_Tasks:_
a. From the excerpt about the documentary film, return the part that opens with the words containing "Gibney, an Oscar-winner" and closes with "hundreds of children.", copying it without change.
b. In the excerpt about the documentary film, for which film did Gibney win an Oscar?

_Excerpt to read:_
The film alleges that Ratzinger, then prefect of the Congregation for the Doctrine of the Faith, halted the canonical trial of a priest named Lawrence Murphy. A teacher at St John School for the Deaf in Milwaukee, Fr Murphy is alleged to have molested up to 200 boys.

“That is the connection to the top,” Gibney says. “There are documents connecting the Milwaukee case to Joseph Ratzinger, who as head of the Congregation for the Doctrine of the Faith, oversaw this canonical trial of Lawrence Murphy. He intervenes and he stops the canonical trial. That taught us a lot – in a documented way.”

Gibney, an Oscar-winner for Taxi to the Dark Side, is one of America’s most prolific and highly garlanded documentary film-makers. His other movies include studies of such diverse subjects as the Enron scandal, writer Hunter S Thompson, lobbyist Jack Abramoff and – coming our way soon – the enigma that is Julian Assange.

If the current film has a problem it is that it tries to pack too much in. The Milwaukee case leads on to a study of clerical sexual abuse in every corner of the globe. At one point, he touches down in Ireland to ponder the ghastly case of Fr Tony Walsh, the former Elvis impersonator sentenced in December 2010 for abusing hundreds of children.

Such is the mire the Irish church finds itself in that Gibney must have had to choose between a vast array of possible subjects.

_Data drawn from a dataset:_
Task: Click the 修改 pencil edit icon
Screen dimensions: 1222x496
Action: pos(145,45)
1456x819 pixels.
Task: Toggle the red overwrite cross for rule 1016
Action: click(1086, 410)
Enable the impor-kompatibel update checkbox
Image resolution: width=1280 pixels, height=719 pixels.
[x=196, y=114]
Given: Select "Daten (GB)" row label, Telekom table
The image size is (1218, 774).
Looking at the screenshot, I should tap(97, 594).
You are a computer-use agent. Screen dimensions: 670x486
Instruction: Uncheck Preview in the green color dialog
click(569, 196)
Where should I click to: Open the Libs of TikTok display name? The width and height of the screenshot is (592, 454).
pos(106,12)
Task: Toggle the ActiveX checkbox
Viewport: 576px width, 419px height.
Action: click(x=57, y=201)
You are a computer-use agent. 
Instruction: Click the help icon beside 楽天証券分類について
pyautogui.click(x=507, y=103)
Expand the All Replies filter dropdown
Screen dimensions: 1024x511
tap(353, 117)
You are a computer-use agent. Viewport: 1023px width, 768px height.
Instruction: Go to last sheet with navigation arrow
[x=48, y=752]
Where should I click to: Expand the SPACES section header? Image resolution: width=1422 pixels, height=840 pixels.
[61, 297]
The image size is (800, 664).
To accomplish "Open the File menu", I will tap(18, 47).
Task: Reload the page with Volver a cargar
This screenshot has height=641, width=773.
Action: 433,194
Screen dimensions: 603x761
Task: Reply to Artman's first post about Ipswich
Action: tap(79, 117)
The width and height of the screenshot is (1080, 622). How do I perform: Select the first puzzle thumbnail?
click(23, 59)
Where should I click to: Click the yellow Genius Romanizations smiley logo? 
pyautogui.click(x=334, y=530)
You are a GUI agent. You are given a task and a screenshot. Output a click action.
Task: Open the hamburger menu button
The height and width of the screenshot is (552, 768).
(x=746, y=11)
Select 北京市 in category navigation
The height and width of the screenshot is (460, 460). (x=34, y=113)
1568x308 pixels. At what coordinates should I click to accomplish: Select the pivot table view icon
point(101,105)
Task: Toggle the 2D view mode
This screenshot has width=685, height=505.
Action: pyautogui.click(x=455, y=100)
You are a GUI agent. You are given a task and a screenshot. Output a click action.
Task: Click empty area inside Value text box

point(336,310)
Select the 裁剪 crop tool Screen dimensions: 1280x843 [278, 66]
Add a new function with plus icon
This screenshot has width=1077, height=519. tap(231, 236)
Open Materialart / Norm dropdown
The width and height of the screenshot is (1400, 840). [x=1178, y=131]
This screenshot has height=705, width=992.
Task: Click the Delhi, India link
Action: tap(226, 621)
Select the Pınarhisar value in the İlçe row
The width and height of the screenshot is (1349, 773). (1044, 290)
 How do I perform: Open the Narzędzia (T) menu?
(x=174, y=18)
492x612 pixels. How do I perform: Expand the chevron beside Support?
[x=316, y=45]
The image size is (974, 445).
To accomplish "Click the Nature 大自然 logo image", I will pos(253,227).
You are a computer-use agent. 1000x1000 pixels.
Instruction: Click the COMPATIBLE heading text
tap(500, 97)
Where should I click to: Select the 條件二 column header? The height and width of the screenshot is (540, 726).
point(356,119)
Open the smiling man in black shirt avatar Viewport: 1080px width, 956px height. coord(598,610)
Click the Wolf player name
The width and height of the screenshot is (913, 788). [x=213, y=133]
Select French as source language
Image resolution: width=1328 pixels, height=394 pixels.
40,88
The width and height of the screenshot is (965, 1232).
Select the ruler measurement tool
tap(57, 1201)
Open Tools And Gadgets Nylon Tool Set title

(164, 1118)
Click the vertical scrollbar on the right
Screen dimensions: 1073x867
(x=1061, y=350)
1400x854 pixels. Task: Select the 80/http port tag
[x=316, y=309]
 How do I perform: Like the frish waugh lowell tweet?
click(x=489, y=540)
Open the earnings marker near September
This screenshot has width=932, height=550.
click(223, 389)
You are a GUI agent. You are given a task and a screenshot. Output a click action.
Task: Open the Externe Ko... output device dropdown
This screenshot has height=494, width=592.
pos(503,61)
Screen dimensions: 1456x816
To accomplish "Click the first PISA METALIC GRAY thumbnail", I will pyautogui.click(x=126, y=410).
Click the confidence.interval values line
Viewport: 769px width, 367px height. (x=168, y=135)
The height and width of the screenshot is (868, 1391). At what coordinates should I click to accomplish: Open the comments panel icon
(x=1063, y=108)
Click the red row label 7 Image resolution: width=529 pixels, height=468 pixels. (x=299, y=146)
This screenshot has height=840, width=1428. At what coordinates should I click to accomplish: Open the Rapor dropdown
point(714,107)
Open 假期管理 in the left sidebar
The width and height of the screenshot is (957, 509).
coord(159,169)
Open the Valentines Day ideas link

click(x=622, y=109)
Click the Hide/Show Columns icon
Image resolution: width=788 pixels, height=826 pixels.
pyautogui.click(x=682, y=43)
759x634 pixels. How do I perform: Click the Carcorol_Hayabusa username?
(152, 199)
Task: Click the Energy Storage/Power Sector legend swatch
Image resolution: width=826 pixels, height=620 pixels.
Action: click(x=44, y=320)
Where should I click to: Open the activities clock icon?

_Results by task:_
a.
Gibney, an Oscar-winner for Taxi to the Dark Side, is one of America’s most prolific and highly garlanded documentary film-makers. His other movies include studies of such diverse subjects as the Enron scandal, writer Hunter S Thompson, lobbyist Jack Abramoff and – coming our way soon – the enigma that is Julian Assange.

If the current film has a problem it is that it tries to pack too much in. The Milwaukee case leads on to a study of clerical sexual abuse in every corner of the globe. At one point, he touches down in Ireland to ponder the ghastly case of Fr Tony Walsh, the former Elvis impersonator sentenced in December 2010 for abusing hundreds of children.

b. Taxi to the Dark Side